Hey Spartan fans and The Only Colors readers. Before we get started I would like to introduce myself, My name is Mark Laming and I am a lifelong Spartan fan. Even though I grew up in the heart of the south in North Carolina, I was raised by two parents who grew up in Michigan and spent time in Lansing so I inherited the team. I am happy to be here and I hope to contribute some quality material and great articles for The Only Colors.
As Trae Waynes rode into Chicago on April 30th he knew his name would be called by NFL commissioner Roger Goodell. He knew it was a matter of hours before his career as a Spartan would be a distant memory and the intense focus on his NFL career begins. Waynes was a catalyst of Michigan State's famed "No Fly Zone" secondary that featured current Cincinnati Bengal Darqueze Dennard. The Minnesota Vikings selected Trae Waynes with the 11th pick in the NFL Draft, much to the despair of many Michiganders who have to watch a former Spartan suit up for the rival Vikings. So as the dust settles down, the ticket punched, the contract signed, the flight booked it's time to examine the potential impact of Trae in the NFL.
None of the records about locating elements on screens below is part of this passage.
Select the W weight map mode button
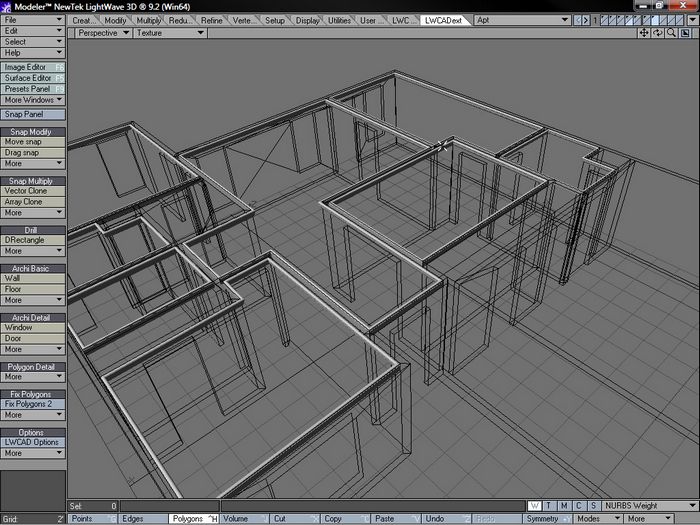The width and height of the screenshot is (700, 525). tap(535, 506)
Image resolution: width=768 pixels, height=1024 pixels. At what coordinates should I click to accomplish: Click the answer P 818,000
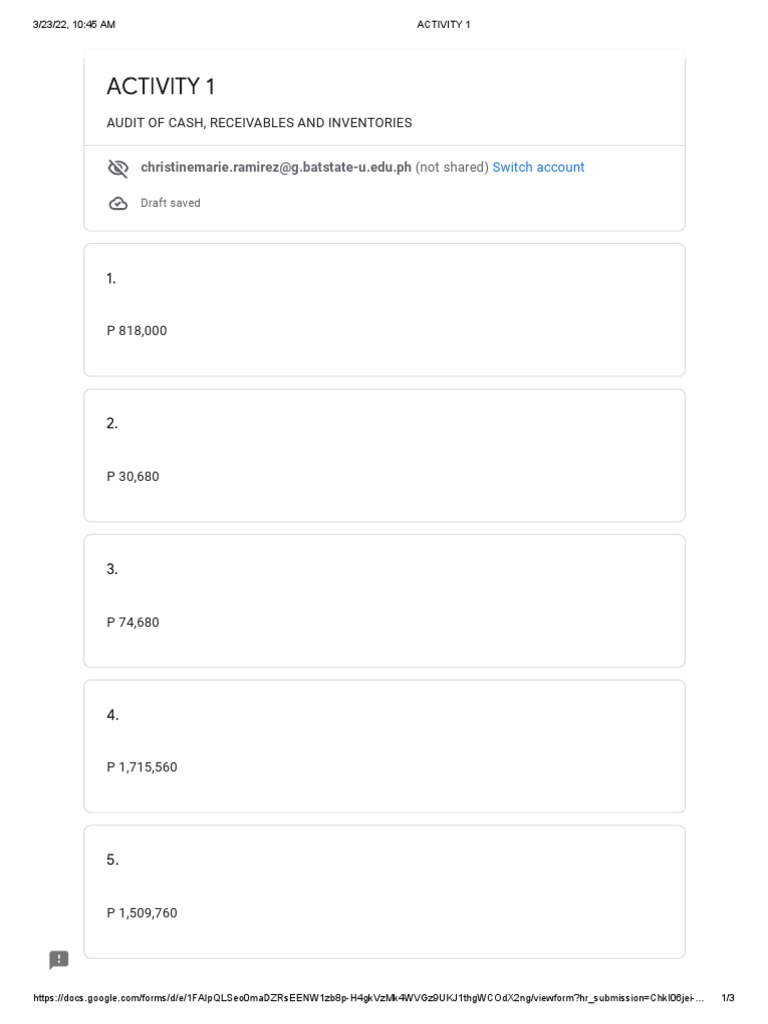click(137, 331)
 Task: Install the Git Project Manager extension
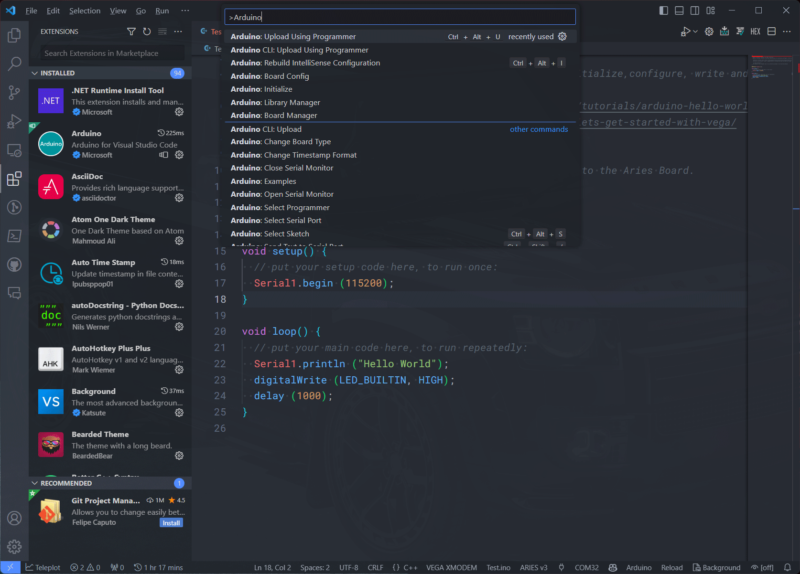(x=171, y=523)
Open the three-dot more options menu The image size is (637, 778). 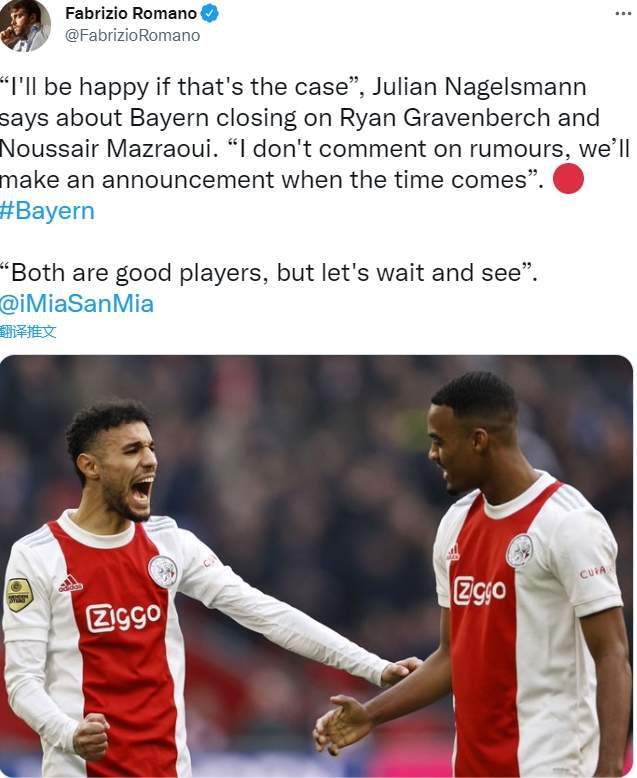(623, 13)
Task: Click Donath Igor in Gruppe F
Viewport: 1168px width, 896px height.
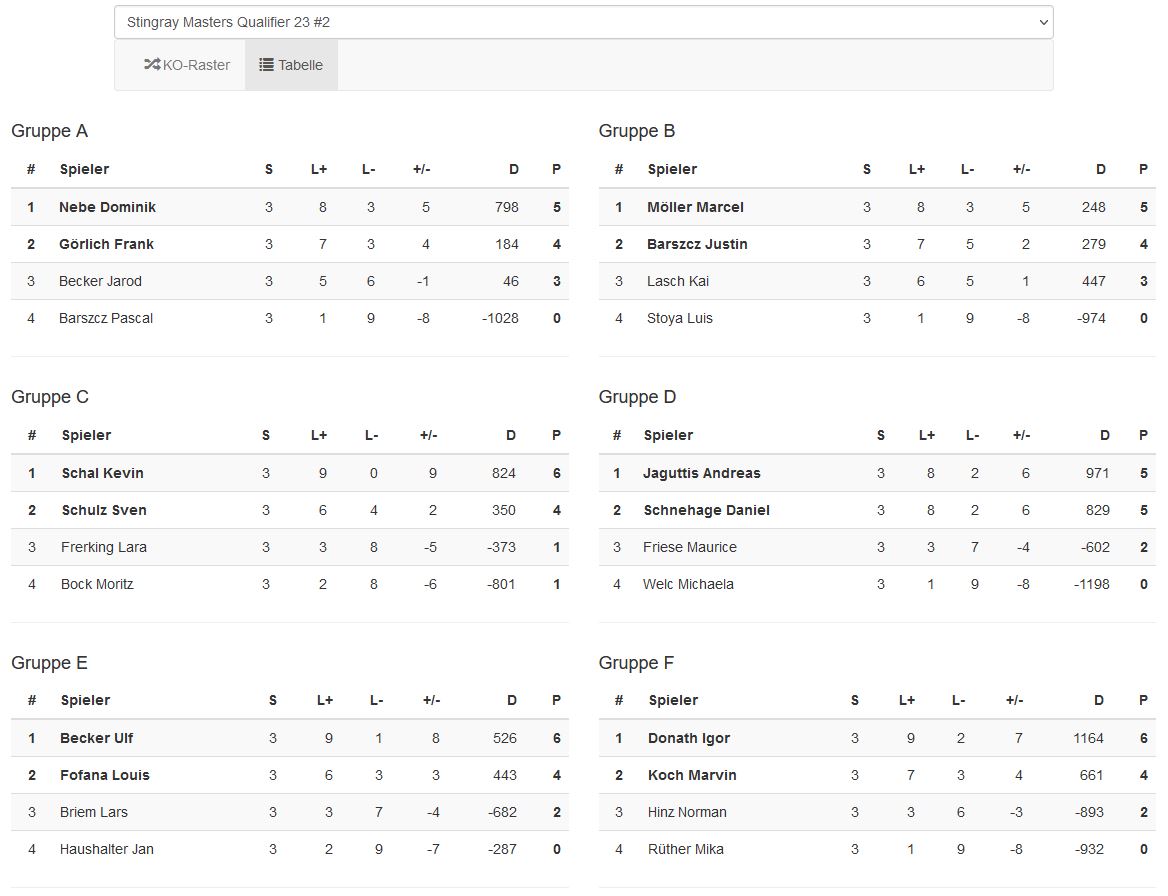Action: pyautogui.click(x=689, y=738)
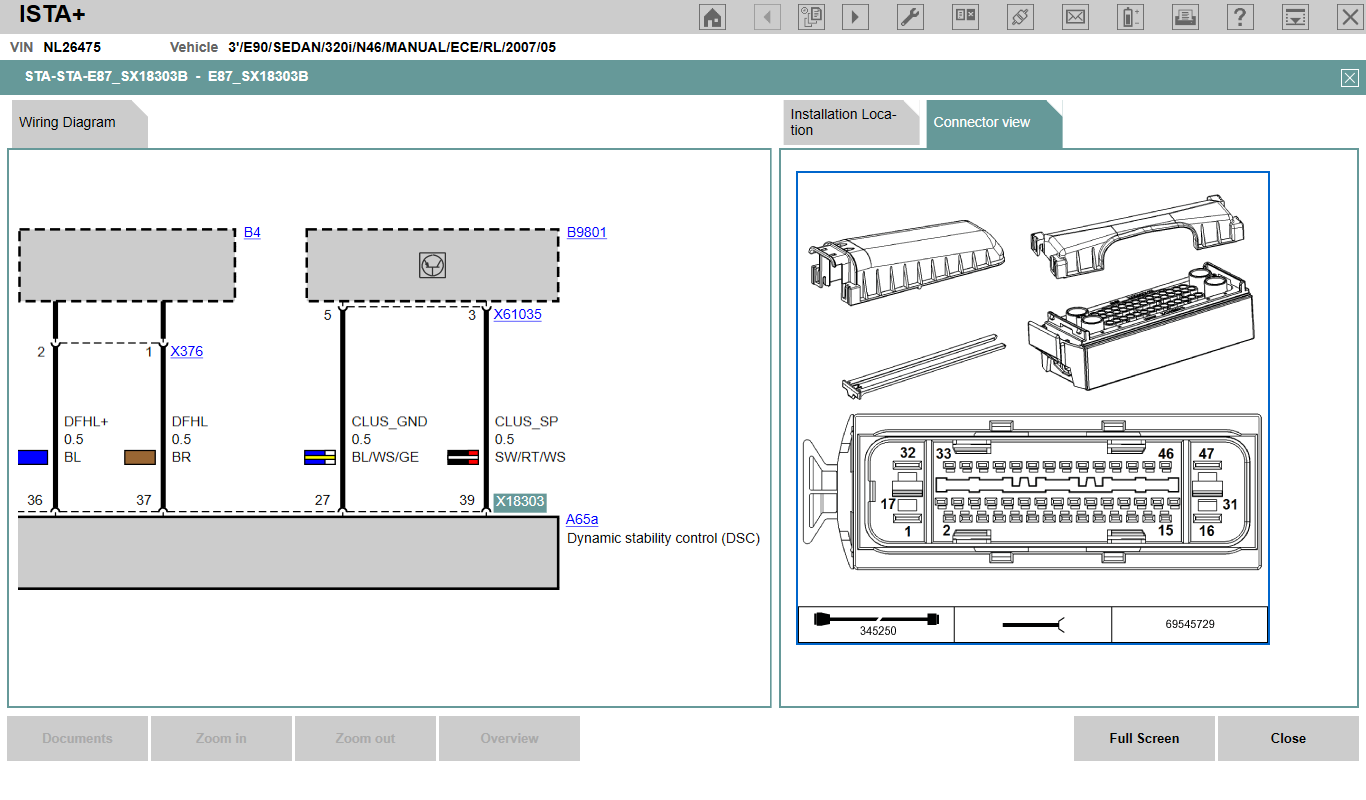Screen dimensions: 1366x800
Task: Select the Wiring Diagram tab
Action: pos(70,123)
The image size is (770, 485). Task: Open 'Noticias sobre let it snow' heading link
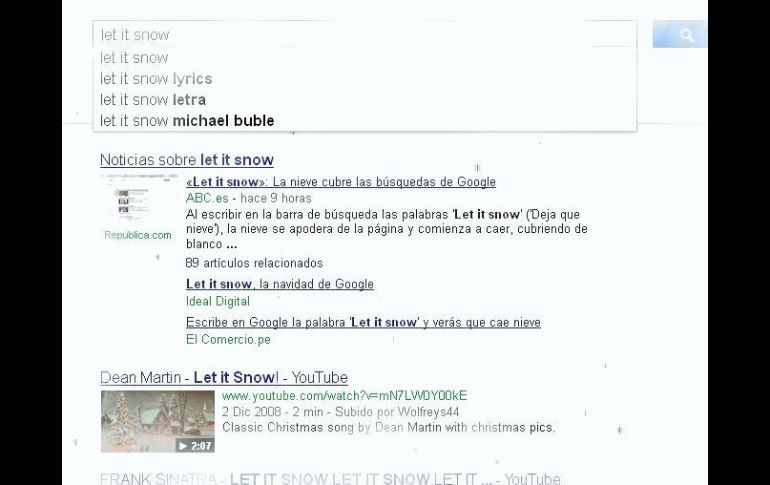pyautogui.click(x=186, y=160)
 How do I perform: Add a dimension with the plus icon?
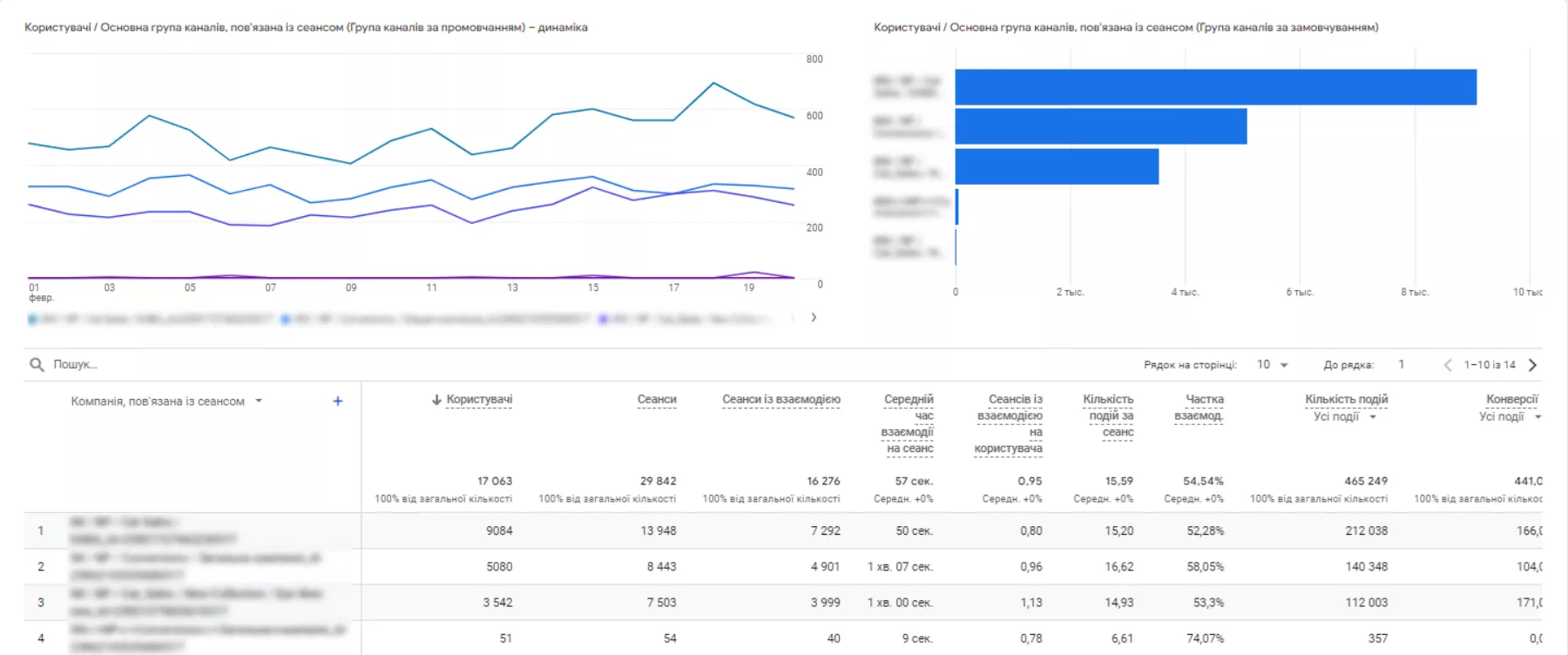(338, 401)
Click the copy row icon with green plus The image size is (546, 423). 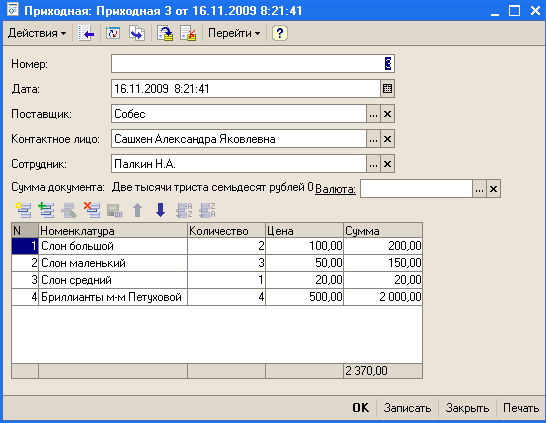46,210
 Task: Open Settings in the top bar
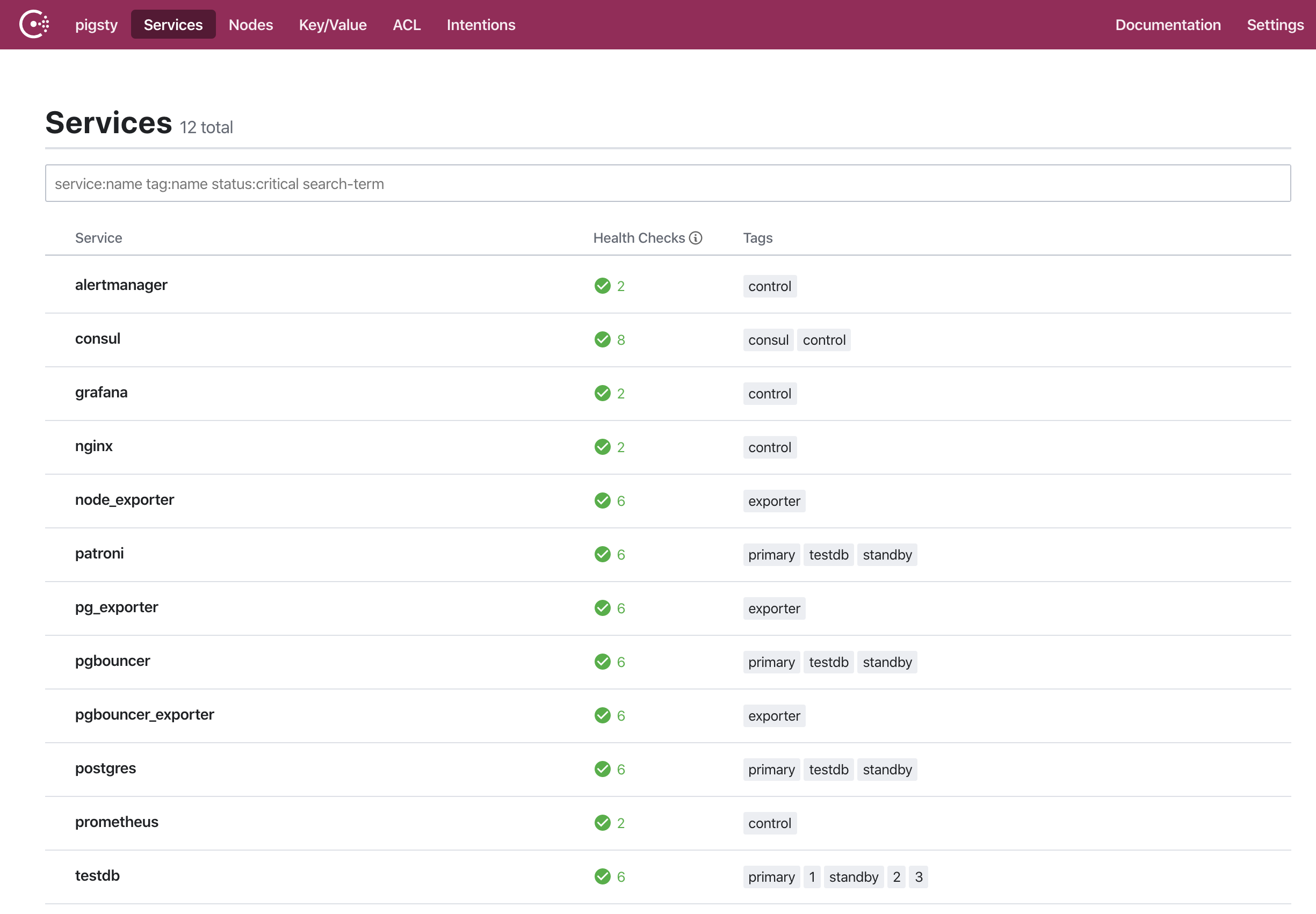1275,25
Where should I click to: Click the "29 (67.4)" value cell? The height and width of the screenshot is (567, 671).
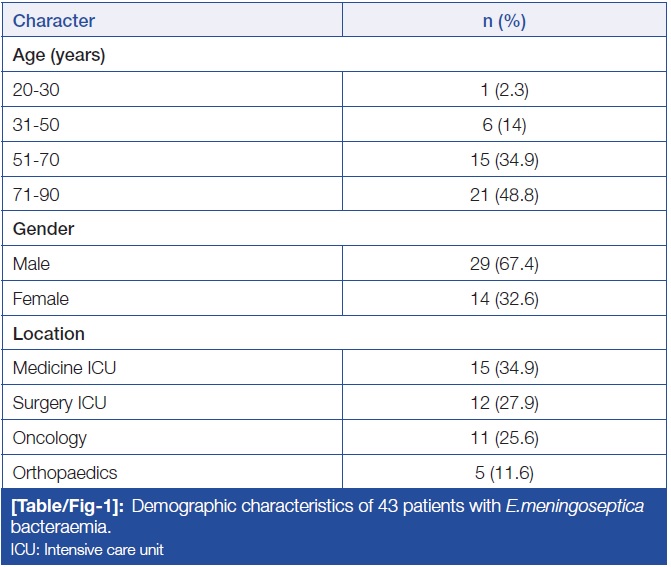coord(504,264)
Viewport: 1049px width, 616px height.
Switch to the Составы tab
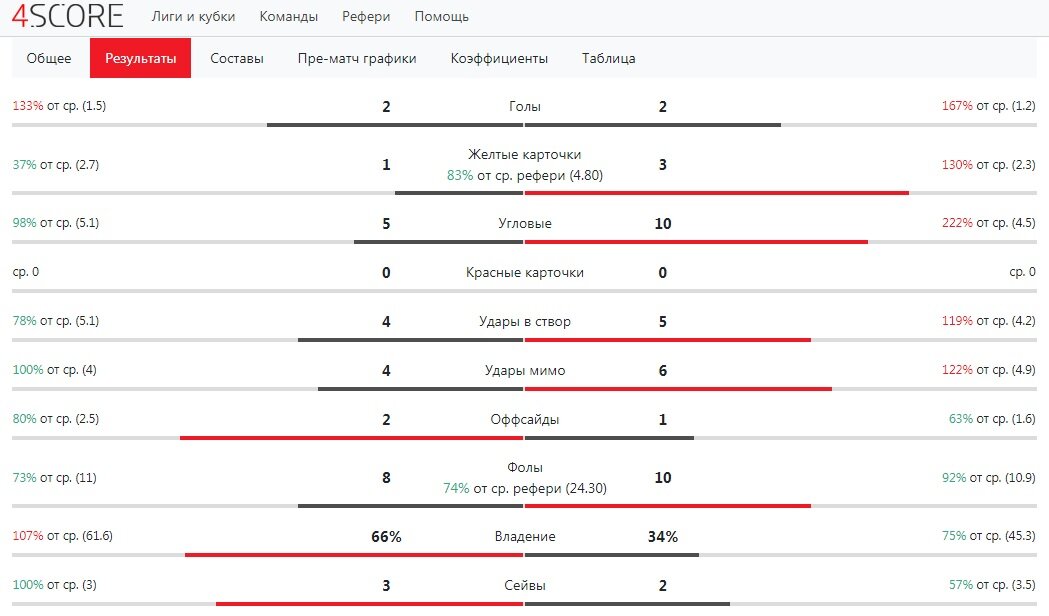click(237, 58)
Trae Wayne's best characteristic is by far his speed and length. Very rarely do you find one who posses both crucial characteristics at the elite level Trae does. With his reckless and aggressive style, Waynes has only allowed two touchdown passes over the last season. That's right, only twice did a receiver score a touchdown on Waynes last season. Those are shutdown-corner type numbers that few elite prospect can boast. His speed was evident during the combine running a blistering 4.31 second 40 yard dash.
While he excels in pass coverage, just like ever Spartan Corner, Waynes is also a good run stopper. While he isn't elite in this department he excels more than most other corners. He also posses an innate ability to tackle in space using a lethal speed burst to track down his target like a hunter stalking his prey. Waynes was more of a boundary corner last season succeeding in the role. The only real question when it comes to Wayne's NFL-readiness is the steep learning curve in the transition from college to the pros. Trae is an extremely physical corner and likes to use his hands to cover receivers. While being physical presents many advantages, in the NFL the referees are more strict about contact and use of hands in coverage and have made it a point-of-emphasis for referees to look for physical play with the hands.
It is widely expected between his NFL skill set, the Vikings current depth at cornerback, and his NFL ready package, Trae will be starting out of the gate in Minnesota. He is already turning heads in rookie mini-camp and has caught the attention of Vikings Head Coach Mike Zimmer.
"For a young guy and trying to teach the technique we're doing, he caught on probably faster than I've ever had a guy on the first day,"-Mike Zimmer
Being called a fast-learner in the NFL is high-praise. Many prospects are projects that need development but Waynes appears to be getting an aptitude for the NFL game. The jump from college to pros is a big one, a Waynes appears to be learning on the job, and learning fast.
With the Vikings, Waynes is expected to team with breakout corner Xavier Rhodes in the Vikings secondary next season giving Minnesota a strong young secondary to build on. No matter what happens this story is only beginning and hopefully, it won't be ending any time soon.